L'enfant "pompier" qui lutta contre l'incendie de Creully en 1840.

 La presse dont le journal "le temps" dans son édition de Paris relatait qu'un enfant avait participé à lutter contre l'incendie qui embrasait Creully en novembre 1840.

Voici son histoire.

Le 17 novembre 1840, le village de Creully fut enveloppé par une nuit d’horreur. Les flammes, déchaînées par un vent féroce, ravageaient tout sur leur passage, réduisant en cendres près de 80 % des maisons. Le ciel, zébré par l’éclat rougeoyant de l’incendie, illuminait les visages terrifiés des habitants qui fuyaient, des larmes de désespoir dans les yeux.

Au loin, le grondement des sabots résonnait : pour venir en aide aux sapeurs-pompiers de Creully, ceux de  Caen accouraient, déterminés à arracher ce petit bourg à l’étreinte mortelle du brasier. Parmi eux, une silhouette inhabituelle se glissait entre les hommes. C’était un enfant, pas plus haut que trois pommes, mais dont les yeux vifs trahissaient une intelligence remarquable. Son nom : Denier.

Le jeune garçon, témoin de ce drame, ne resta pas à l’écart. Usant de son esprit vif et de son courage rare, il se rendit utile parmi les pompiers. Qui pour transmettre un seau, qui pour rassurer une vieille femme en pleurs. Sous les regards admiratifs des hommes en uniforme, le petit Denier devint une source d’inspiration, un symbole d’espoir au milieu des cendres.

Quand enfin les flammes furent vaincues et que la paix revint sur Creully, la compagnie de Caen convia le garçon à partager les modestes rafraîchissements qui suivaient habituellement leurs exploits. Ils avaient trouvé en lui bien plus qu’un simple enfant curieux : une âme vaillante, forgée par la vie avant l’heure. Dès ce jour, il devint l’“enfant du régiment”.

Mais la vie, souvent cruelle, avait réservé d’autres épreuves à Denier. Son père, lui-même pompier, perdit tragiquement la vie lors de l’extinction d’un autre incendie, à Beaulieu, à Caen. Orphelin, le petit garçon aurait pu sombrer dans la solitude. Mais les liens qui l’attachaient à cette grande famille de pompiers se firent plus solides encore.

Un dimanche, lors d’une revue, le capitaine Jobert rassembla ses hommes autour de Denier. D’un ton grave mais chargé de tendresse, il rappela l’histoire émouvante de cet enfant courageux, protégé par leur communauté. Puis, dans un élan d’humanité, il lança une question :
— Messieurs, qui parmi vous serait prêt à prendre ce garçon sous son aide et à lui apprendre un métier pour assurer son avenir ?

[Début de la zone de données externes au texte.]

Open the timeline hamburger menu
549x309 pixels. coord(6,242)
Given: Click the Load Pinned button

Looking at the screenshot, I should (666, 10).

À peine eut-il fini qu’une clameur s’éleva. Vingt voix généreuses proposèrent leur aide. Mais un homme, plus rapide que les autres, sortit des rangs. C’était M. Becquémié, serrurier de la rue Saint-Martin. Il s’avança avec fermeté, prit la main du garçon et déclara :
— Moi, capitaine. Je m’engage à faire de ce brave garçon un honnête homme et un bon ouvrier.

Les larmes jaillirent des yeux de Denier alors qu’il se jeta au cou de son bienfaiteur, murmurant des mots de gratitude. L’émotion de la scène était contagieuse ; hommes et spectateurs, tous furent bouleversés par cet instant de pure humanité.

Les journaux du Calvados firent grand cas de cette belle histoire, rappelant à tous la force de la solidarité et le pouvoir du courage, même dans les heures les plus sombres. Quant à Denier, il trouva dans le feu et l’acier une famille, un métier, et la promesse d’un avenir digne de celui qu’il était destiné à devenir.